We build a quantitative model to study the welfare implications of the interactions between the firm-level shocks, minimum wages, and the complementarities across skill groups in production. The model has the minimal structure to provide a realistic yet transparent laboratory to study these interactions. There are firm-level productivity shocks, incomplete markets, and partial rigidity in worker mobility across firms. Accordingly, there is pass-through of the firm-level shocks on workers that are not perfectly insurable. Production features complementarities between units of different skill groups.
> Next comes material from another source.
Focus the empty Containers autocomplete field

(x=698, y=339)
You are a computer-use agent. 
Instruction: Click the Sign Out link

Negative firm productivity shocks lead to rationing of workers at the minimum wage, reducing the marginal productivity – and hence the wages – of high-wage earners beyond the direct implication of lower firm productivity. This model, calibrated to the actual wage distribution, turnover patterns, and skill-substitution elasticity, reproduces the empirical patterns and uncovers the underlying mechanisms.

We use the model to identify how welfare gains from minimum wages are distributed across workers with different skills, by comparing an economy with wage floors calibrated to the Italian case to a counterfactual economy without wage floors. Results show that blue collars suffer the most from the removal of minimum wages (see Figure 1). Most importantly, there is substantial heterogeneity in welfare gains and losses over the skill distribution. The consumption equivalent welfare losses are above -0.2% for low-skill blue collars, while high-skill blue collars are slightly better off. The augmented pass-through of the firm-level shocks on high-wage workers, arising from the interaction of the minimum wages and production complementarities, make the minimum wages less beneficial for this group. 
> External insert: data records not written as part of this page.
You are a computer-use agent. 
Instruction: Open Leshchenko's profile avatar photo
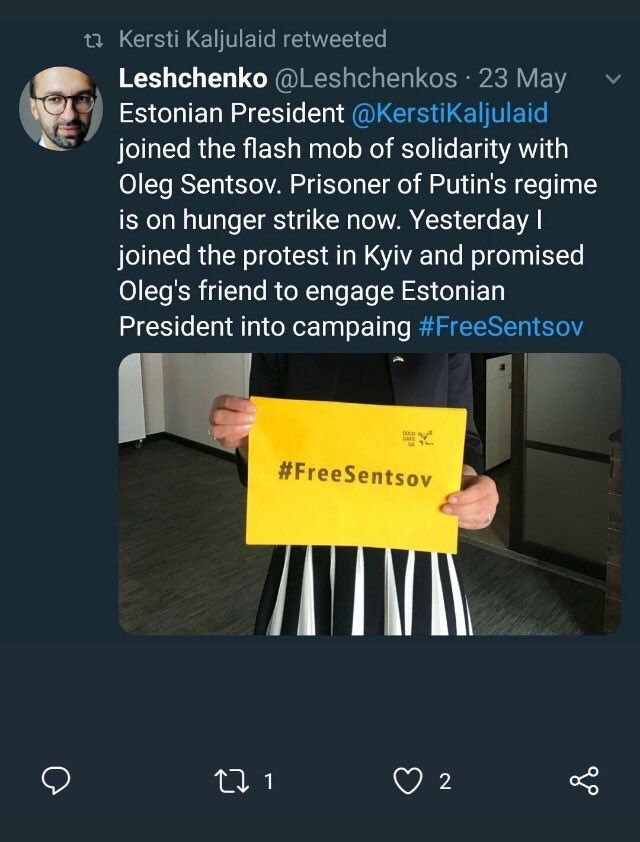pos(61,109)
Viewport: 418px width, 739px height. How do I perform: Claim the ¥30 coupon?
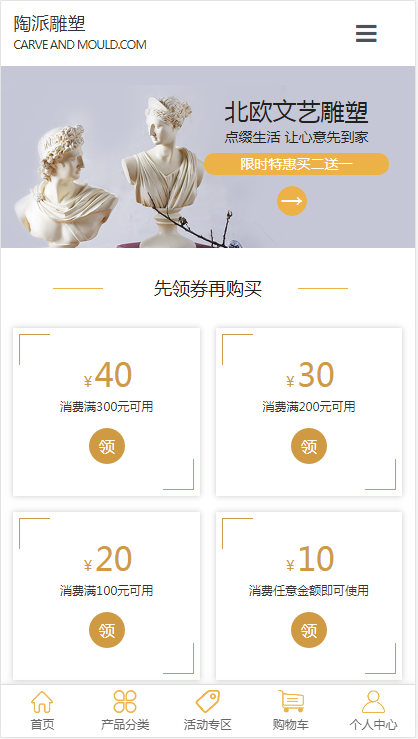pos(309,446)
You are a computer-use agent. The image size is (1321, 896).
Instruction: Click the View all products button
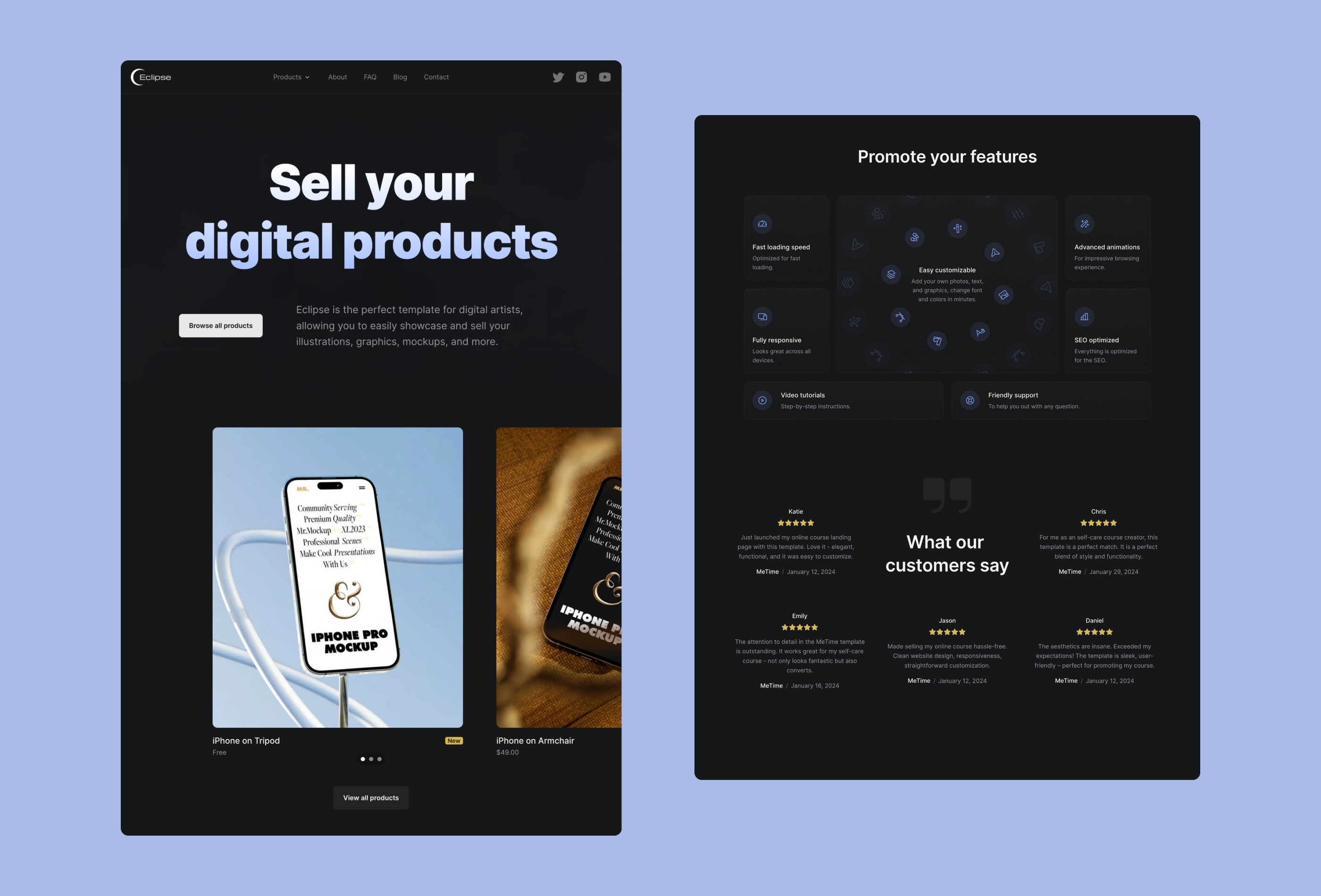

Figure 1 Welfare gains/losses from removing the minimum wage

Figure 1 Welfare gains/losses from removing the minimum wage
Figure 1 Welfare gains/losses from removing the minimum wage
Source: Adamopoulou et al. (forthcoming)

Relevance of the main findings and the policy implications

The findings speak directly to broader debates on wage rigidity. While staggered collective contracts are known to slow the downward wage adjustment and worsen unemployment in downturns (Adamopoulou et al. 2024), our research highlights a different dimension: the role of skill complementarity. We show that, after a negative productivity shock, the interaction of minimum wage floors and skill complementarities shields low-wage workers from wage reductions while forcing higher-paid employees to absorb a larger share of the adjustment. These dynamics highlight that minimum wage floors redistribute not only pay but also the risks associated with firm-level fluctuations.

The interaction between minimum wage floors and skill complementarities is central to understanding who absorbs firm-level shocks, and hence to insurance within the firm. This interaction implies that firms provide more wage insurance to low-paid workers and less to high-paid workers. Minimum wages therefore function as an internal risk-sharing device, shaping how firms allocate the volatility generated by negative productivity shocks.
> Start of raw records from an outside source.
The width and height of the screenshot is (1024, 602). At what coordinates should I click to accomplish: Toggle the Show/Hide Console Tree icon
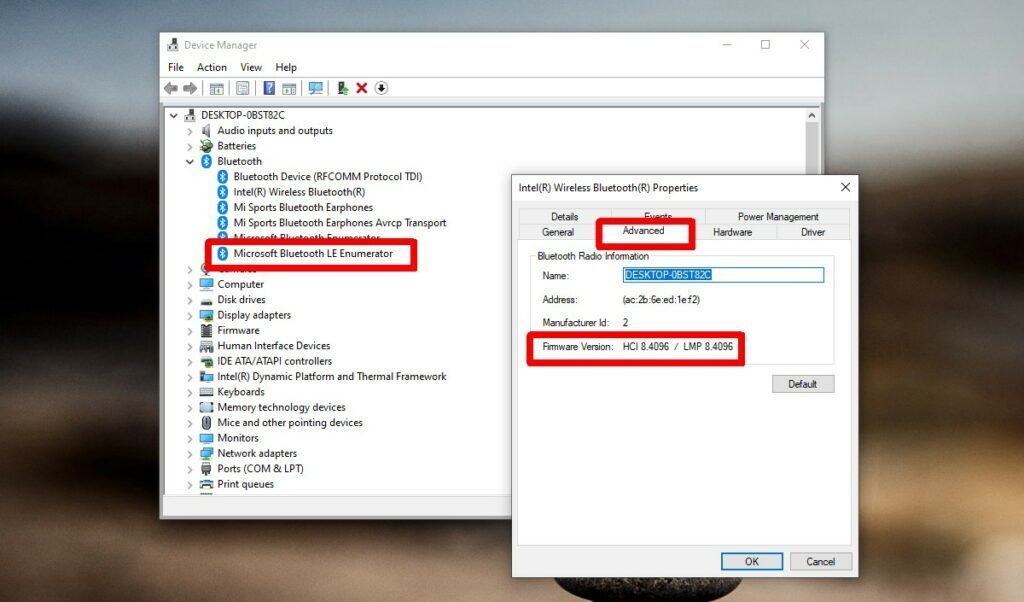[216, 88]
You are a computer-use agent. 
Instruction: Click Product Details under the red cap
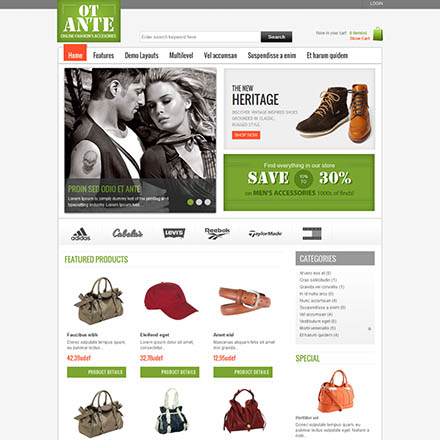tap(170, 372)
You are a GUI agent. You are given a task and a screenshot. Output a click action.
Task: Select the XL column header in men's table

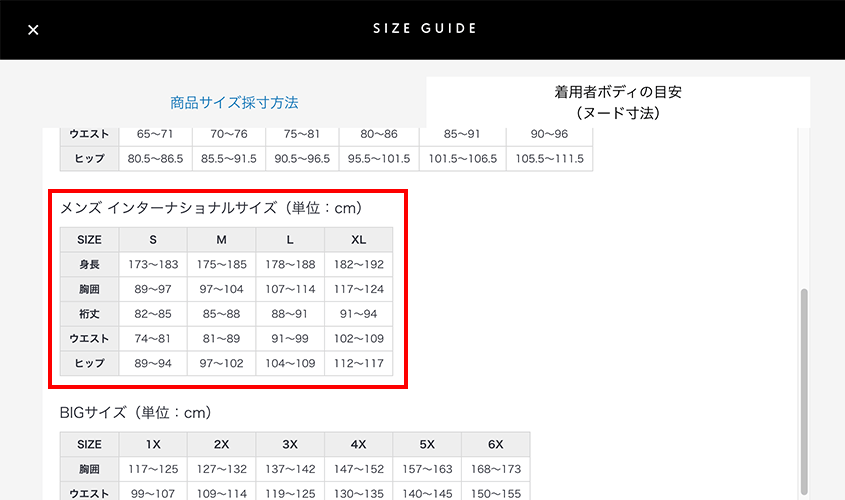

While the empirical base of our study is the metalworking sector, the mechanism we put forward applies to any sector featuring complementarities between workers of different skills and productivity. Importantly, the differential impact of the minimum wages across workers of different levels of wages would be more pronounced in sectors in which such complementarities are stronger. Sectors with stronger complementarities and interactions between different skill-groups of workers would feature a more disproportionate passthrough on high-wage workers.